This work characterizes Phe240Leu as a ‘change-in-function’ de novo mutation. The variant alters a K+-channel up-regulated by Cl into a Na+-channel down-regulated by Cl. We present genetic and functional evidence that supports the pathogenicity of the p.(Phe240Leu) variant in the proband. Non-selectivity to K+ has previously been reported with a mutation in the inward rectifying GIRK2 channel in the weaver mouse (Slesinger et al., 1996), however, the present study reports a KCNT2 mutation in humans.

Despite high sequence homology and structural similarities, KCNT1 and KCNT2 channels appear to have very different roles in physiological as well as pathophysiological conditions, likely resulting from distinct, often non-overlapping, patterns of localization within the central and peripheral nervous system (Bhattacharjee et al., 2002, Bhattacharjee et al., 2003, Rizzi et al., 2016, Tomasello et al., 2015). Thus, it follows that while gain-of-function KCNT1 epilepsy mutations reported thus far are proposed to selectively enhance K+ currents resulting in inhibitory neuronal suppression (Barcia et al., 2012, Kim and Kaczmarek, 2014), the Phe240Leu KCNT2 mutation suggests a uniquely contrasting mechanism wherein increased inward INa may affect the precisely synchronized Na+ and K+ exchange that is crucial to normal intrinsic neuronal excitability. Interestingly a gain-of-function mutation in the voltage-gated sodium channel NaV1.2 encoding SCN2A has been shown to cause hyper-excitability in utero (Scalmani et al., 2006) and SCN2A variants-are an important genetic cause of EOEE.

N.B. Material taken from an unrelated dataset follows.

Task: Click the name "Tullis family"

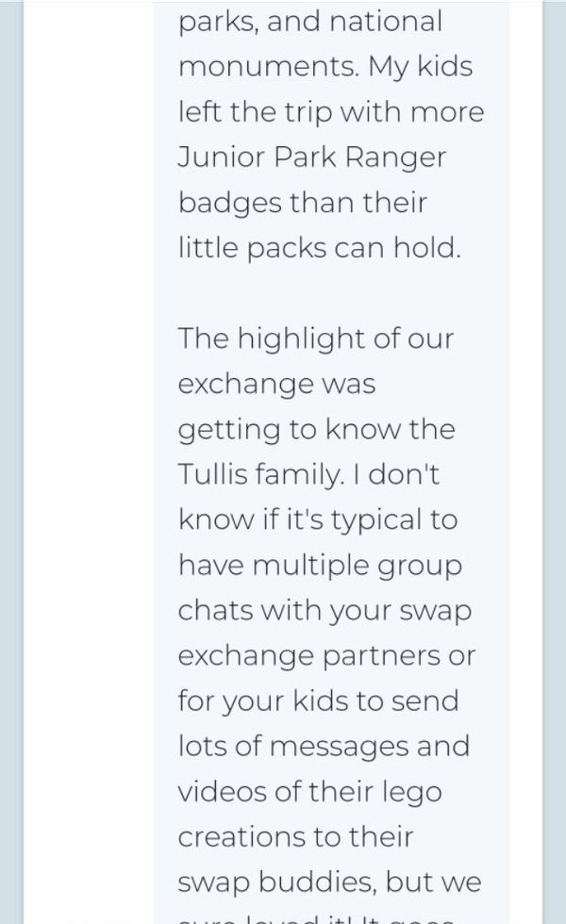Action: click(259, 474)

In conclusion, we present empirical evidence for functional pathogenicity of a KNa channel mutation associated with epilepsy in a physiologically relevant cellular model, namely primary cultured neurons. It is therefore readily conceivable that increased SLICK (Phe240Leu)-dependent Na+ currents in selective neuronal populations, such as in excitatory neurons of the hippocampus, contributes to epileptogenesis.

Experimental Procedures

Subjects

The proband was enrolled, with his parents, in a trio exome sequencing project performed at the Garvan Institute as part of a cohort of 31 patients with epileptic encephalopathy, and coordinated by SEALS molecular genetics laboratory and the Departments of Clinical Genetics and Paediatric Neurology at Sydney Children’s Hospital as previously described (Palmer et al., 2015). Informed consent for exome sequencing was obtained from all participants or their guardians as approved by the ethics committee from The Sydney Children’s Hospital Network and the Prince of Wales Hospital Campus, Sydney, Australia (HREC ref no 13/094 and LNR/13/SCHN/112).

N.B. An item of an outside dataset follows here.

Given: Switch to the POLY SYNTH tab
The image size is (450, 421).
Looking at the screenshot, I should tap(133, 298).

Exome sequencing and Sanger confirmation

DNA was extracted from peripheral blood and Next Generation Sequencing was performed using a Nextera rapid capture expanded exome kit, with libraries analysed on an Illumina HiSeq2500. Reads were aligned to Human Genome Reference Sequence Hg19/GRCh37 using BWA MEM, and single nucleotide and short insertion/deletion variants were identified using HaplotypeCaller from GATK. Data filtering and variant prioritization were performed using the GEMINI platform as described previously (Palmer et al., 2015). Bidirectional Sanger sequencing was performed on DNA from the proband and both parents using standard methodology to verify and segregate candidate variants. The ClinVar accession number associated with the Phe240Leu variant is SCV000281970.

Cell Culture

Chinese Hamster Ovary (CHO) cells were cultured at 37 °C in 5% CO2 in an IMDM medium supplemented with 10% FBS, 1% HT supplement (Life Technologies) and 1% penicillin-streptomycin. One day after plating at ~70% confluency, CHO cells were transiently transfected with 1 μg of either WT or mutated rSlick DNA in the expression plasmid pTRACER via lipofectamine (Invitrogen) and cultured for 48 hours. For the 1:1 WT: F240L Slick co-expression experiments, CHO cells were co-transfected with equal amounts (0.5 μg) of WT and mutated rSlick DNA. Cells were plated in 35 mm dishes for all electrophysiology and in 6-well plates for all biochemistry experiments.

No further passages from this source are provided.